## EXERCISE SET
**a)** Could you output the passage of the session-resume thread between "And it doesn't" and "IMHO. Thanks, @kythyria.", inclusive, word for word?
**b)** In the session-resume thread, why can't the server treat arbitrary client activity as an ACK? Answer in one to three sentences.

## EXTRACT PROVIDED
The server MUST NOT allow a session to be resumed if the client did not previously authenticate itself using the sasl CAP.

@M2Ys4U

Why should this functionality require SASL?

kythyria commented 9 years ago

@ShutterQuick That's not reliable: messages can cross paths in mid-flight:

Server sees:
S: 1
S: 2
C: A
** Connection failure **
Client sees:
S: 1
C: A
C: B
** Connection failure **

Now, if you use arbitrary activity as an ACK, the server thinks its second message was received, when actually it wasn't.

And it doesn't strictly require SASL; see my first comment.

wilhelmy commented 9 years ago

Okay, scratch SASL and SSL client certificates, the resume key idea is the way to go IMHO. Thanks, @kythyria.

As for @ShutterQuick's proposal: The client could actually send back the ID of the last message it received prior to disconnect as part of the resume negotiation and the server could simply resend everything that was sent past that point. There would be no need to ACK anything at all.

I'm glad to see some interest in the proposal.

ShutterQuick commented 9 years ago

@wilhelmy Yeah that makes a lot more sense. I like it.

kythyria commented 9 years ago

@wilhelmy Explicit acks allow the buffer to be smaller. You'd typically only have to store the last few seconds worth of messages, rather than the last 3-4 minutes (however long ping timeout is set to), at least if clients ack reasonably promptly. IDK if that's a concern or not.

I'd also make the buffer a few minutes deeper after a disconnection is registered, just in case reconnecting takes a while.

wilhelmy commented 9 years ago

@kythyria Well I was thinking about a combination of what @ShutterQuick and I said: Periodic ACKs each time the client sends a message to the server to flush the buffer up to that point as well as resuming from a certain point. Not sure which is worse, but I think explicit ACK after each message wastes a lot of bandwidth compared to wasting a maximum of a few hundred KB of RAM per client.

Assuming 200KiB per client and 1024 locally connected clients, this still means only 200MiB RAM wasted, and the realistic number would probably be much lower, given that 200KiB per client would imply that all clients are timing out simultaneously. Considering current memory costs, this sounds negligible.

I assume this also means we will need to increase typical SendQ limits as well as perhaps the duration of a ping timeout. Also, a client needs to reconnect to the exact same server it was previously connected to in order to avoid having to move state across ircds.

ShutterQuick commented 9 years ago

@wilhelmy I think you're being very pessimistic. For channels implementations would probably use a playback buffer shared between the clients, so you could probably have quite deep buffers without running any significant memory penalties.

kythyria commented 9 years ago

@wilhelmy Good point. It's particularly irrelevant when in a bouncer since you're probably saving a potentially very large buffer anyway that spans hours or even days.

And yes, it might be part of the thing SendQ limits control: Make the buffer bigger, and only purge things from it when acked. The other thing to change might be the "ping timeout" message: if a session is deemed to have gone away for good, the displayed time should be longer than the age of the oldest unacked message, to communicate a pessimistic estimate of when the user went away.

edit: You'd also purge from the send buffer when something's old enough you would have gotten an error if the client hadn't received it. Also, I wonder if PING and PONG could be used as ACKs somehow.

kaniini commented 9 years ago

@kythyria wrote:

@M2Ys4U TCP guarantees in-order delivery, so the server doesn't need to add a tag to every message, thus saving bandwidth.

## GIVEN RECORDS

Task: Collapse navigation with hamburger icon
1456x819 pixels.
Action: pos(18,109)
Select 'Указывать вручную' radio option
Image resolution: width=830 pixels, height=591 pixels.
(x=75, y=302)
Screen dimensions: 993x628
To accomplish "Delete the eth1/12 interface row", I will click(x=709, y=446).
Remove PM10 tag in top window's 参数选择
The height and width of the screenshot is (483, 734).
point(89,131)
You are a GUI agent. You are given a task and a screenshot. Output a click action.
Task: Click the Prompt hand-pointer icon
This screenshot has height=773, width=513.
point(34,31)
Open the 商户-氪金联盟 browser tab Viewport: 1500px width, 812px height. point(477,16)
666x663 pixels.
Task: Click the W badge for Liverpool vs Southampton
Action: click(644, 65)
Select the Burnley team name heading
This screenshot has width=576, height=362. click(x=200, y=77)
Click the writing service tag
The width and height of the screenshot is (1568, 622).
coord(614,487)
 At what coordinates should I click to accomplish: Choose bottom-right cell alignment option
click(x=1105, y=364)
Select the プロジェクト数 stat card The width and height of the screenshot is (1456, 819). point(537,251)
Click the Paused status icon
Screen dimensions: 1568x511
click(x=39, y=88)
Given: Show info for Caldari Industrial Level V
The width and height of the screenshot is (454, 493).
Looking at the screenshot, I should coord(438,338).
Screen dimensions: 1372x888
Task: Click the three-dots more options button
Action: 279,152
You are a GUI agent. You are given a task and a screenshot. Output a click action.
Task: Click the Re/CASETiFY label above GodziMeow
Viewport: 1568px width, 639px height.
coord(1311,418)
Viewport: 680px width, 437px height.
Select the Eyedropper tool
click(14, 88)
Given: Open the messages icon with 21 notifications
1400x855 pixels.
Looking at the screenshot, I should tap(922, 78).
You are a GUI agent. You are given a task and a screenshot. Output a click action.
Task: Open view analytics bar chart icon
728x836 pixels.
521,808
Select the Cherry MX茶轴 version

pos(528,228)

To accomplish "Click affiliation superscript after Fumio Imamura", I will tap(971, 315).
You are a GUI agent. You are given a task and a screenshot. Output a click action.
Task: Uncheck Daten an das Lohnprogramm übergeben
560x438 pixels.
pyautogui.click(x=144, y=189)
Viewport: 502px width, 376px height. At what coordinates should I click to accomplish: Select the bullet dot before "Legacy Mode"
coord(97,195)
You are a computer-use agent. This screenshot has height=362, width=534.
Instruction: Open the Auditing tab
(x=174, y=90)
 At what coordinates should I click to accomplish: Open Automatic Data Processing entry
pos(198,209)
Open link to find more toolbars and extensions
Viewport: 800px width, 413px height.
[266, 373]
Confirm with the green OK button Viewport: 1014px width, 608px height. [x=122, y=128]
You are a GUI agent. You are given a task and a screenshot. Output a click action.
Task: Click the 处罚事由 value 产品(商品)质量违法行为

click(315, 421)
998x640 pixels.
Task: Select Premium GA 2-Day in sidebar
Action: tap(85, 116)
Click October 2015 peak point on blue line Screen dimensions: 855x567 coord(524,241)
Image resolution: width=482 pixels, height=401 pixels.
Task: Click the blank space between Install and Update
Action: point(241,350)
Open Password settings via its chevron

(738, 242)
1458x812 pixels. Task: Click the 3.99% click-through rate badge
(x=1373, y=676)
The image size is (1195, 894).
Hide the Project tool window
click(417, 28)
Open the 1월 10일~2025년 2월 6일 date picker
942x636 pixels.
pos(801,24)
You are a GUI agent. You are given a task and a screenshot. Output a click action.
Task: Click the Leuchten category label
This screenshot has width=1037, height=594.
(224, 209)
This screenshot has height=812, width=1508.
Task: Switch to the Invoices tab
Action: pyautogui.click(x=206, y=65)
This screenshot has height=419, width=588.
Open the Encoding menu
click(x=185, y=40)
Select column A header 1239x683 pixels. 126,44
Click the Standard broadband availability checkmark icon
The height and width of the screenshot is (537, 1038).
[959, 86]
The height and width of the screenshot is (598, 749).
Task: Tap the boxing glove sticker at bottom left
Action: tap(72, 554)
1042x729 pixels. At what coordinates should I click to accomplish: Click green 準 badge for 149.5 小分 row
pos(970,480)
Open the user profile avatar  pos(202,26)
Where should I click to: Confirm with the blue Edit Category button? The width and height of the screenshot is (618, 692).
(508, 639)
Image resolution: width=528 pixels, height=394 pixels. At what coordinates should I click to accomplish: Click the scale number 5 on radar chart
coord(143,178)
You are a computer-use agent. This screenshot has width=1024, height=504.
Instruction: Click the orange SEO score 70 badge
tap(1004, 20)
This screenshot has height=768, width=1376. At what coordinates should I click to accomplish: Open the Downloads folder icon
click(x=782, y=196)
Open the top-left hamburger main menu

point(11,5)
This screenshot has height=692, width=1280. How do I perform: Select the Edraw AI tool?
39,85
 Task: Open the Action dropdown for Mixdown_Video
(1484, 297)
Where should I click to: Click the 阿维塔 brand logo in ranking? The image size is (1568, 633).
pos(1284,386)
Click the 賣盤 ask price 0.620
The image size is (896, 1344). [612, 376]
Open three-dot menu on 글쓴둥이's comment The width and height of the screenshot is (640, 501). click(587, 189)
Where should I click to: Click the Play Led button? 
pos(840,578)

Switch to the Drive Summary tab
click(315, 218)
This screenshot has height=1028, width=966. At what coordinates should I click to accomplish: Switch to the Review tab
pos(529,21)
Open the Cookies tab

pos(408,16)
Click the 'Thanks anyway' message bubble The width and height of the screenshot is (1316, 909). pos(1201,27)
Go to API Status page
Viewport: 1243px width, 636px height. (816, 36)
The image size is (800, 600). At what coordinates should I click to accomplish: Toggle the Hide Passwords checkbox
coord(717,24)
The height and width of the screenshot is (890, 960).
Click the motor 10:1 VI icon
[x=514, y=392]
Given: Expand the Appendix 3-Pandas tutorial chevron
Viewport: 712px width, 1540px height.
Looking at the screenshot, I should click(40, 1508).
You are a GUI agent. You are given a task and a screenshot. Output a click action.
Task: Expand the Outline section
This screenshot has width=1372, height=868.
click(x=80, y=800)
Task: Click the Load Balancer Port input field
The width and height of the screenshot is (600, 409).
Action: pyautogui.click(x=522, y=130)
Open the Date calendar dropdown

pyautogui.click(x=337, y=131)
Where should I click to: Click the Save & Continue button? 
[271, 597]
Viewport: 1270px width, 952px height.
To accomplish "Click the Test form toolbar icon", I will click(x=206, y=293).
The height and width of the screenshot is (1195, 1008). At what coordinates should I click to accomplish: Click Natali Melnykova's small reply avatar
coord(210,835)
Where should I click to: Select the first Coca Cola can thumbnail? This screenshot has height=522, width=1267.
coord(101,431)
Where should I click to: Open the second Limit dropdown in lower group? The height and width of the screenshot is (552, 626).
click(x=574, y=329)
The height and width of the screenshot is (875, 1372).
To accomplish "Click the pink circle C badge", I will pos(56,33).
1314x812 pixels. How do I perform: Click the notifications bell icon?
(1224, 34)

## THE RESULTS
**a)**
And it doesn't strictly require SASL; see my first comment.

wilhelmy commented 9 years ago

Okay, scratch SASL and SSL client certificates, the resume key idea is the way to go IMHO. Thanks, @kythyria.

**b)** Messages can cross paths mid-flight. In the example, the server sends messages 1 and 2 and then sees the client's message A. The client had only received message 1 before the connection failed, so the server would wrongly believe its second message had arrived.